= Beginning of Section =

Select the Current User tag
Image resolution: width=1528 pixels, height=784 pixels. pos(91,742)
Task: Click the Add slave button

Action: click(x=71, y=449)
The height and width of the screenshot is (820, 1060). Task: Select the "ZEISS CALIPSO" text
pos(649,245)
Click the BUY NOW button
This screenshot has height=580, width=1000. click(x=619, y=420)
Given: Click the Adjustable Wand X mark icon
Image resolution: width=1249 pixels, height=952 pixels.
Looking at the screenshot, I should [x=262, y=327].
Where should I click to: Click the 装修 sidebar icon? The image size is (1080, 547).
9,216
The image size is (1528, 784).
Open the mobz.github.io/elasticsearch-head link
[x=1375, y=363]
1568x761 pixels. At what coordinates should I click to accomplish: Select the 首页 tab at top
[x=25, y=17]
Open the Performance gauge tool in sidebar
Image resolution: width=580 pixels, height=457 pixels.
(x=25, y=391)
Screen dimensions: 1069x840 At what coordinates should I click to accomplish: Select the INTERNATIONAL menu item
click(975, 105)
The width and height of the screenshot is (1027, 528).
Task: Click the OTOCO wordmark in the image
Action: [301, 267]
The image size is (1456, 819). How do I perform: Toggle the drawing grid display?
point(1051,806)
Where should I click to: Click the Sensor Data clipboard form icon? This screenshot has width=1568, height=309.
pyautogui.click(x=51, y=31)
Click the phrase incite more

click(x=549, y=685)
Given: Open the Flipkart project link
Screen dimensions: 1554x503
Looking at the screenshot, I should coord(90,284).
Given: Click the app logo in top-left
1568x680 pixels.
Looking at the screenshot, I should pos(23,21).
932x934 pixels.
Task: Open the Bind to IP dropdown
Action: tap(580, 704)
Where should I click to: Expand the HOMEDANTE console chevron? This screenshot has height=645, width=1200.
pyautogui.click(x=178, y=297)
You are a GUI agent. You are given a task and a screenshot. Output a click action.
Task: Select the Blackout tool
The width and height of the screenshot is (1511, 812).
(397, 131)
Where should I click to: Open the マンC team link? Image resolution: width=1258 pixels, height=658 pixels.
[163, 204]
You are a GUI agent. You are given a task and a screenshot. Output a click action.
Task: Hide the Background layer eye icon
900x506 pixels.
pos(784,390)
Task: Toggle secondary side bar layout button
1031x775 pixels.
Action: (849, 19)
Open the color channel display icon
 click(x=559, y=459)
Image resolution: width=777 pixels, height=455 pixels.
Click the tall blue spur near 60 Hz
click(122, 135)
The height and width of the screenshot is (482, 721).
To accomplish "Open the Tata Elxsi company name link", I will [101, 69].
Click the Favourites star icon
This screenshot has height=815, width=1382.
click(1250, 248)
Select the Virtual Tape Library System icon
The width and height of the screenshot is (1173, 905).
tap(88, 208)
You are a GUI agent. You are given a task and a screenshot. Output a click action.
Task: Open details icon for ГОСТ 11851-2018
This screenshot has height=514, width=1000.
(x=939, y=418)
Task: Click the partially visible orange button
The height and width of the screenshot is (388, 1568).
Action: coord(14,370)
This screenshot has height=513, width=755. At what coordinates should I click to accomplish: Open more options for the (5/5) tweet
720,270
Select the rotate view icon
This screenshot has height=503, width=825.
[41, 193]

= End of Section =

**Work to be completed**
Beginning with the line holding "Given: Click the app logo in top-left" and ending with the line holding "Task: Hide the Background layer eye icon", write out the stretch of material above exactly; add no further lines.

**Output below**
Given: Click the app logo in top-left
1568x680 pixels.
Looking at the screenshot, I should pos(23,21).
932x934 pixels.
Task: Open the Bind to IP dropdown
Action: tap(580, 704)
Where should I click to: Expand the HOMEDANTE console chevron? This screenshot has height=645, width=1200.
pyautogui.click(x=178, y=297)
You are a GUI agent. You are given a task and a screenshot. Output a click action.
Task: Select the Blackout tool
The width and height of the screenshot is (1511, 812).
(397, 131)
Where should I click to: Open the マンC team link? Image resolution: width=1258 pixels, height=658 pixels.
[163, 204]
You are a GUI agent. You are given a task and a screenshot. Output a click action.
Task: Hide the Background layer eye icon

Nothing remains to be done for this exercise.